Our study has several limitations. First, a notable proportion of patients did not undergo coronary angiography. Although these patients showed complete recovery of LVEF, they did not undergo the gold standard diagnostic tool for TS. Second, the reliability of our data collection and information may be a concern. Our institution provides physician access to a database of complete electronic records, and it is possible to obtain lists of patients with certain diagnoses over a specific time period through a searching tool. Hence, we have confidence regarding our data. Nevertheless, we acknowledge there could be inaccurate information regarding symptoms described by physicians, specific time of diagnosis, and treatments. In accordance with this, we can not confirm the time up to recovery of LVEF; we can only estimate the time until the first echocardiography that documented a normal LVEF (> 55%). All patients who had a diagnosis of TS in their in-hospital stay summary were included in our study. Nevertheless, we cannot assume there was no missing data for patients with incomplete clinical records. Third, our institution is a tertiary hospital with a large proportion of high-complexity procedures, although almost half of the patients diagnosed with pTS underwent surgeries with a low risk of cardiovascular events.

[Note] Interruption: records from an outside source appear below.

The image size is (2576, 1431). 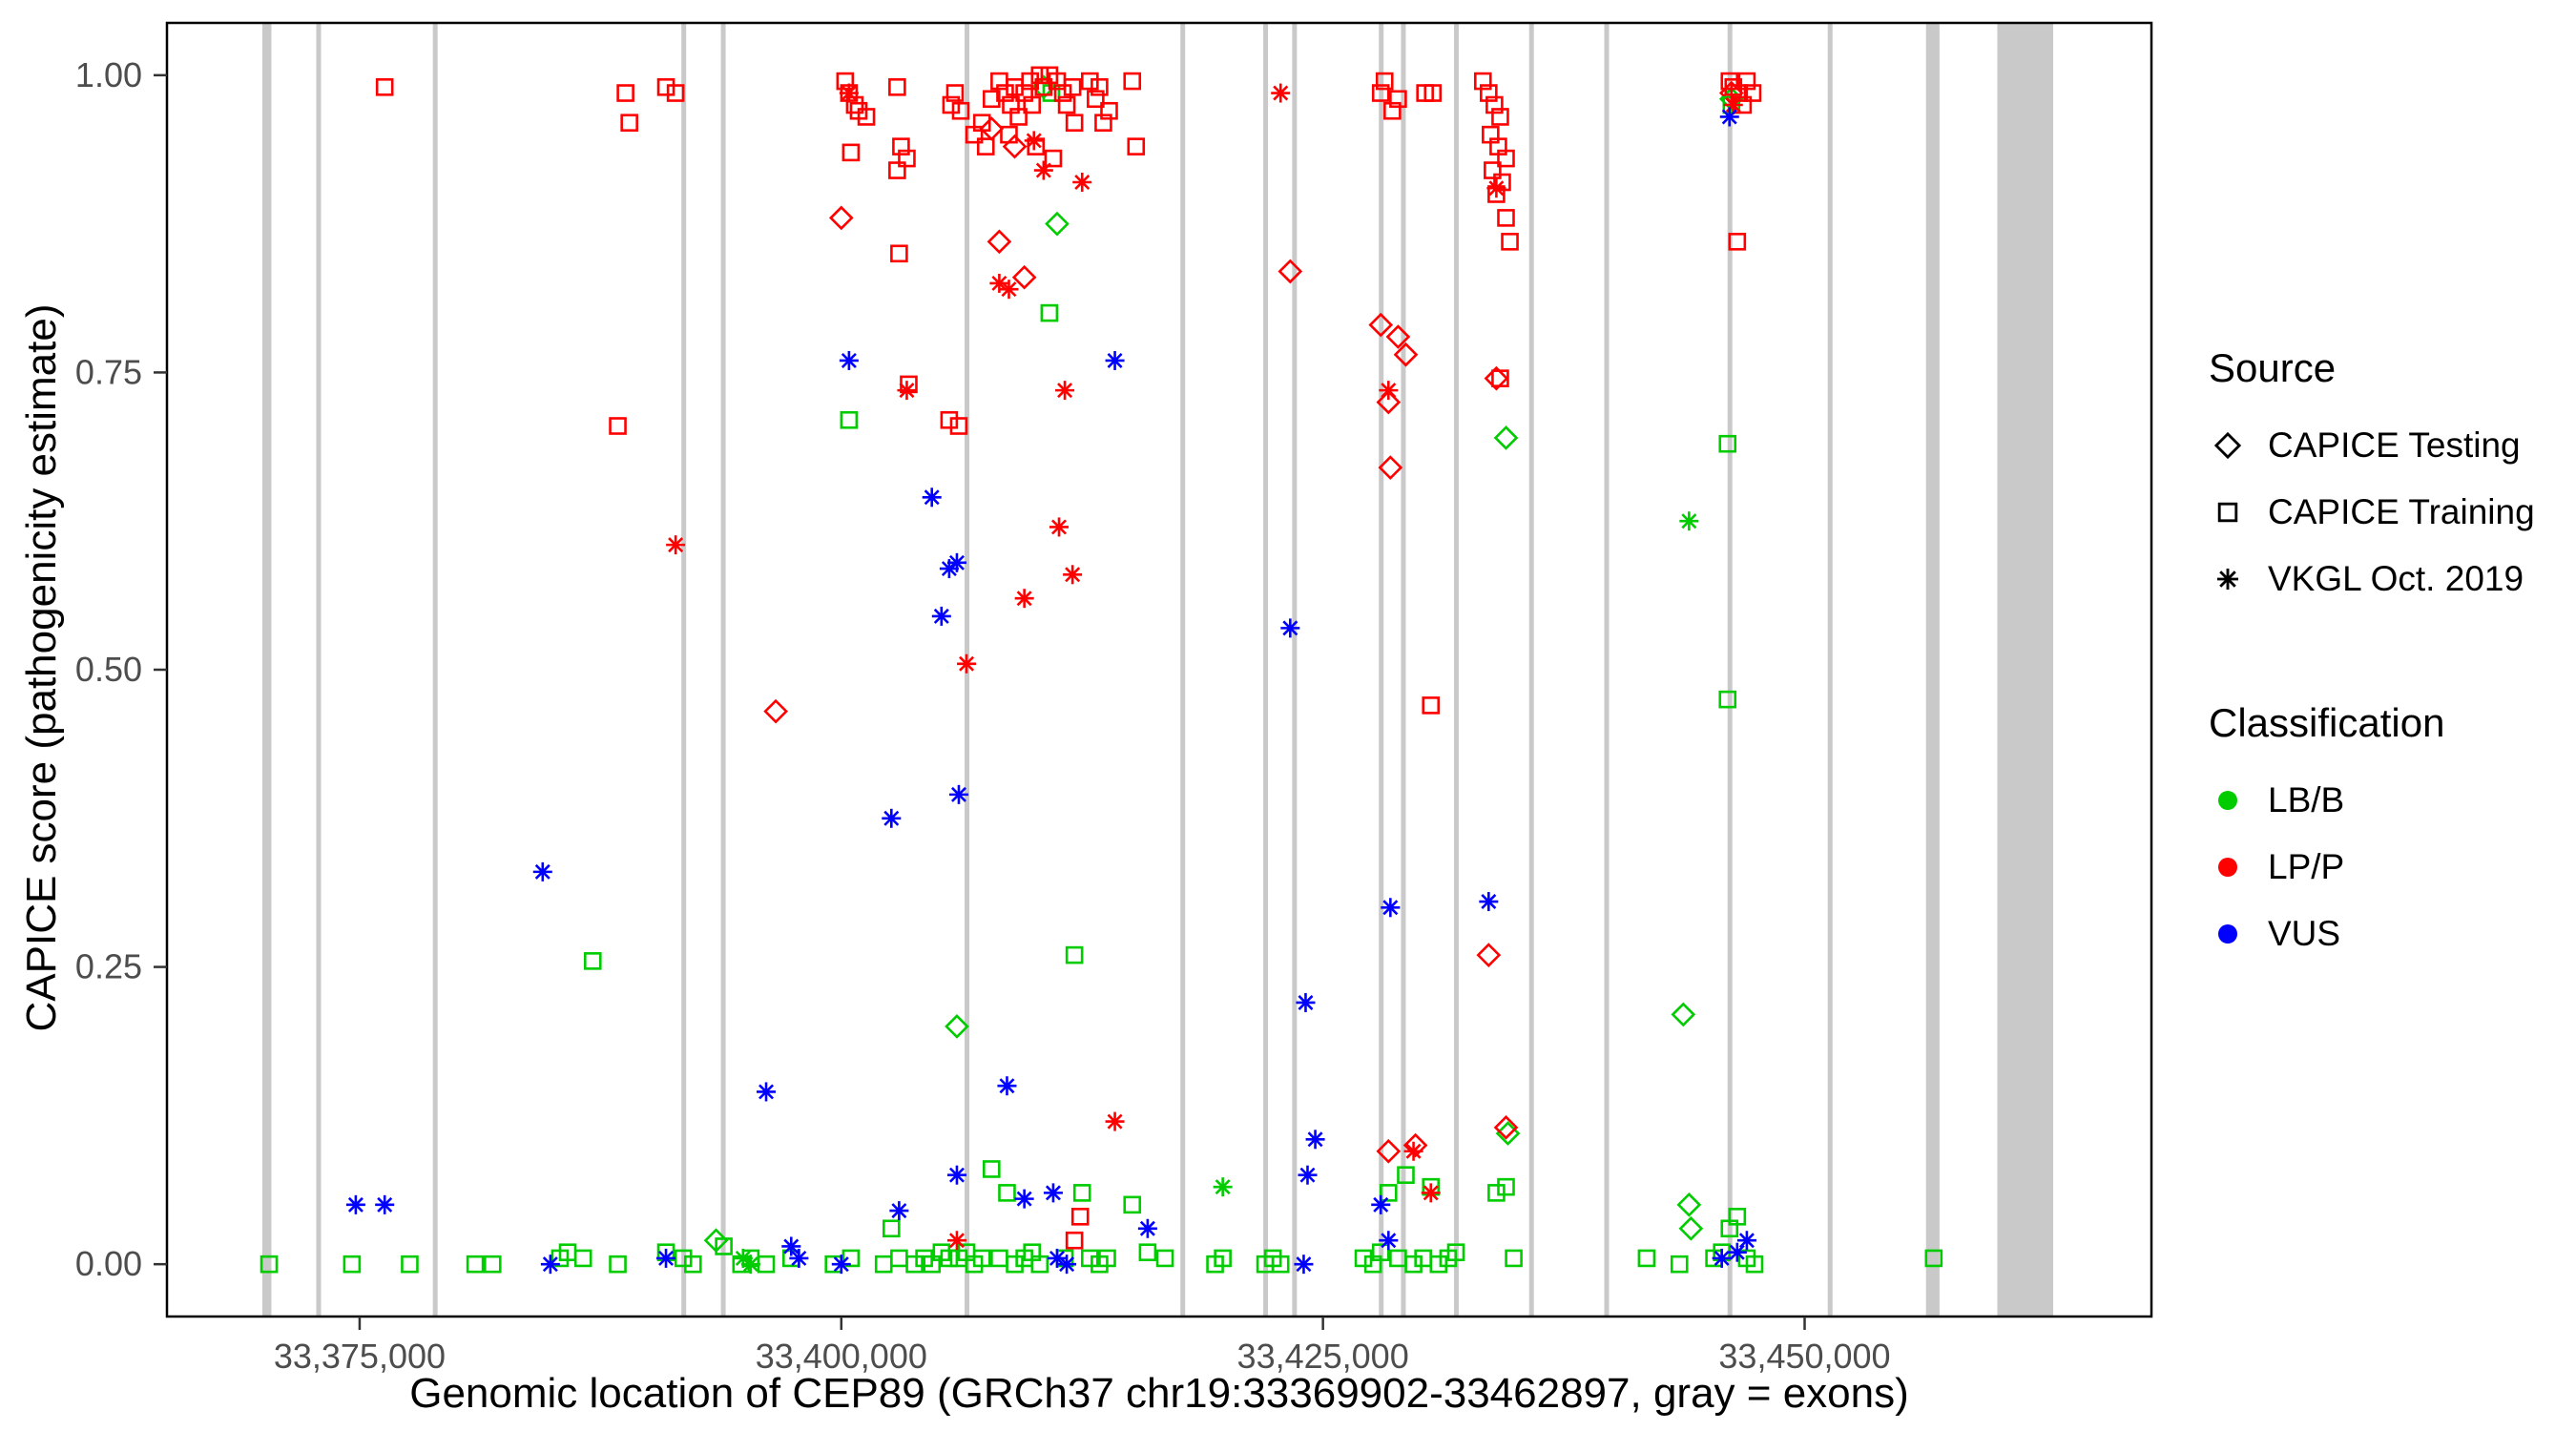 I want to click on asterisk-icon, so click(x=2228, y=579).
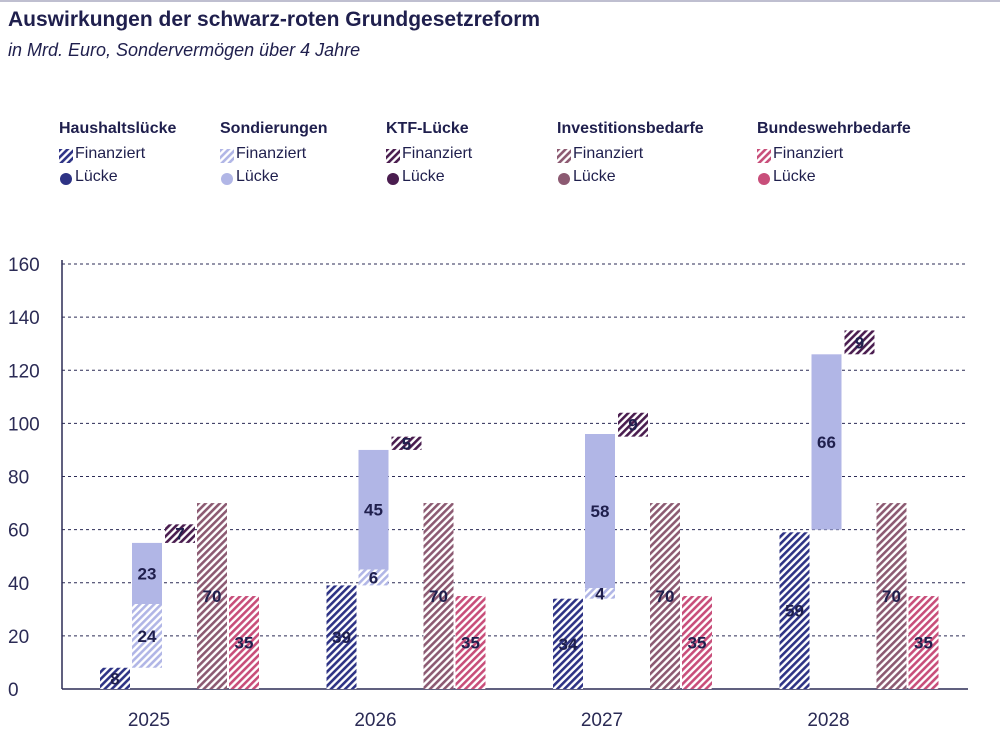  I want to click on legend-investitionsbedarfe: Investitionsbedarfe Finanziert Lücke, so click(630, 154).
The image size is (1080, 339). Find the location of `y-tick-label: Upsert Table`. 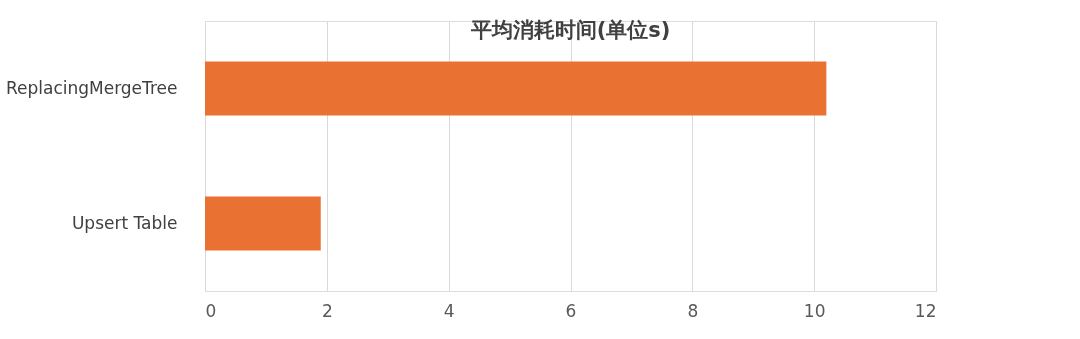

y-tick-label: Upsert Table is located at coordinates (124, 222).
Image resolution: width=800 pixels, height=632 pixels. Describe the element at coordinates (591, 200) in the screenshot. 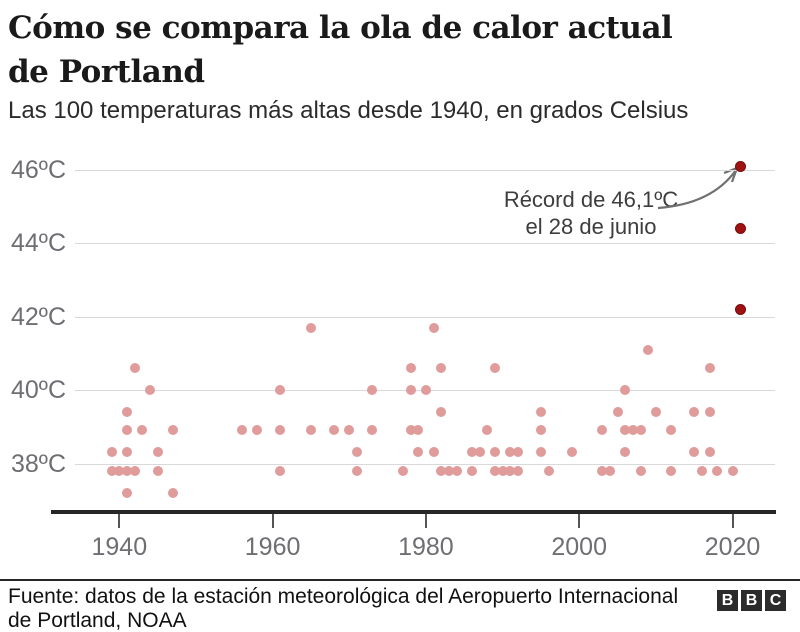

I see `record-annotation-line-1: Récord de 46,1ºC` at that location.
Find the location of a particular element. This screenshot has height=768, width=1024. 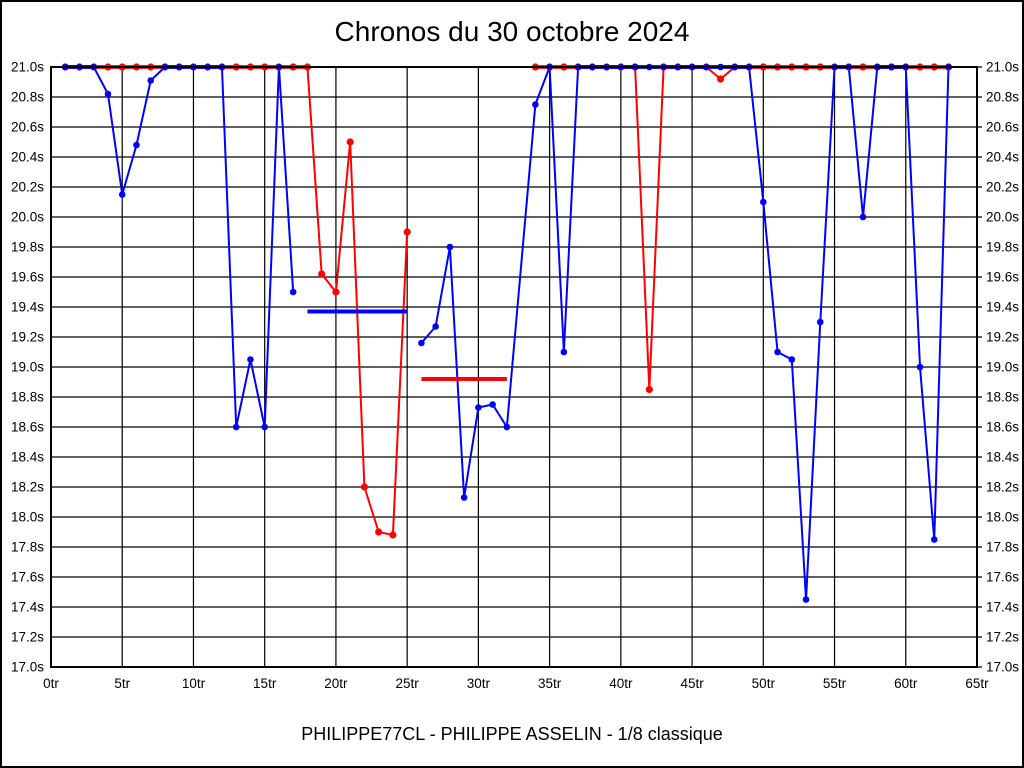

y-axis-label-left: 18.0s is located at coordinates (28, 518).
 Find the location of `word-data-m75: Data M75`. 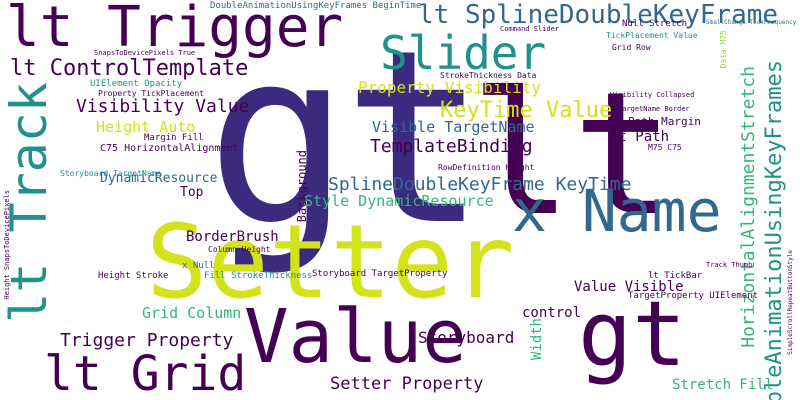

word-data-m75: Data M75 is located at coordinates (724, 50).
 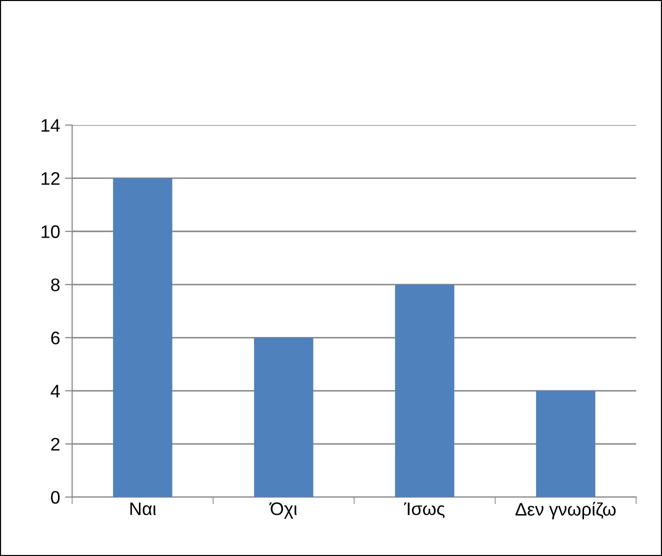 I want to click on x-tick-label: Ναι, so click(x=143, y=509).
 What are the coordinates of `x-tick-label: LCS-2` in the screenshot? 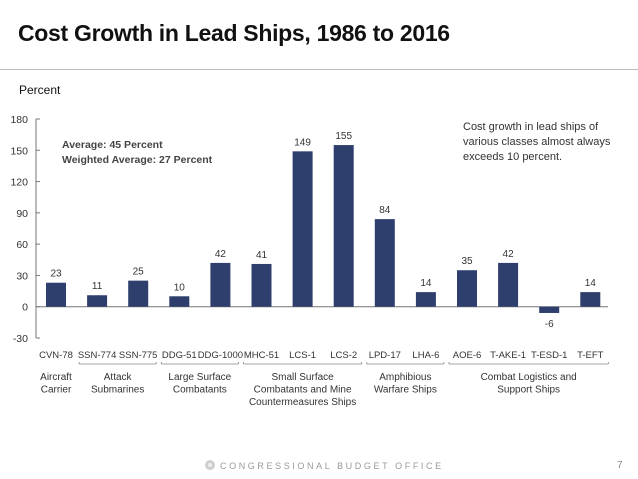 It's located at (344, 356).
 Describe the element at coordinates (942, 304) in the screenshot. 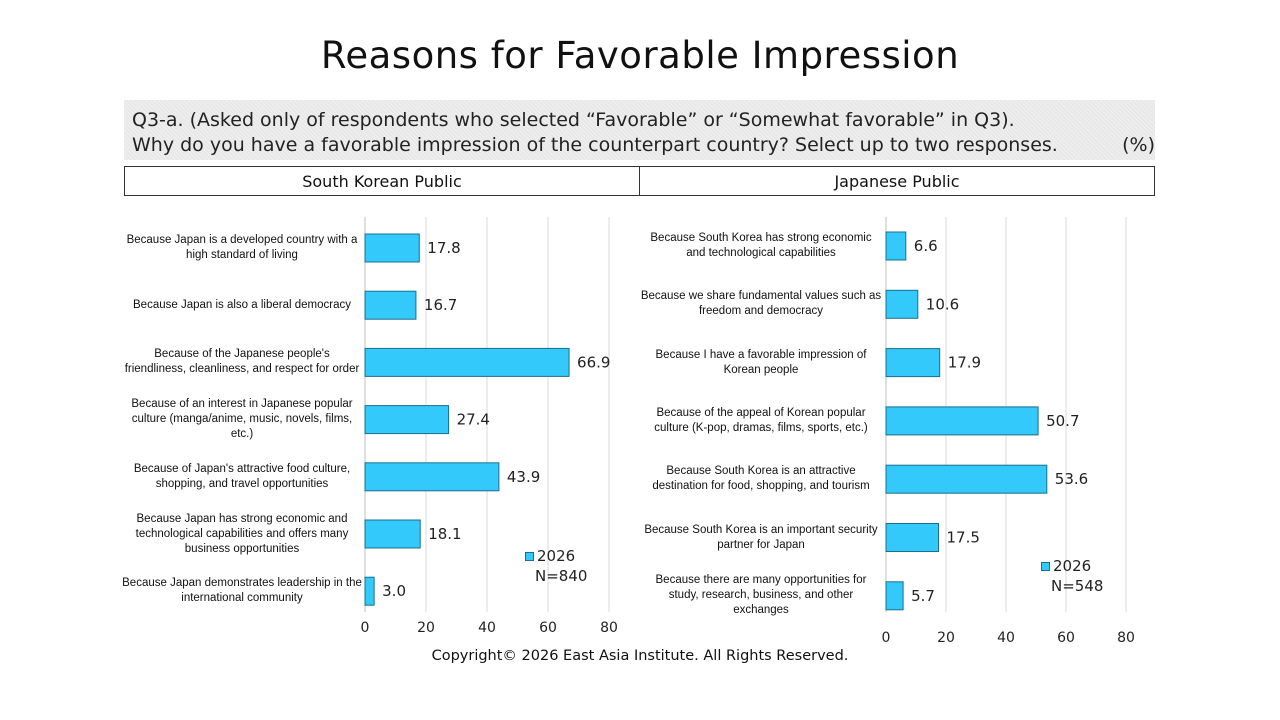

In conclusion, our study highlights that the occurrence of pTS, a complex syndrome that is triggered by physical stress, could be associated with variable levels of surgical/procedural stress. In addition, although most patients showed a recovery of LVEF, a non-negligible proportion of patients had complications, required intensive care, and experienced mortality.

For patients with probable pTS, anesthesiologists should be aware of the severity of TS in this context. Further investigations regarding specific diagnostic criteria for pTS are necessary.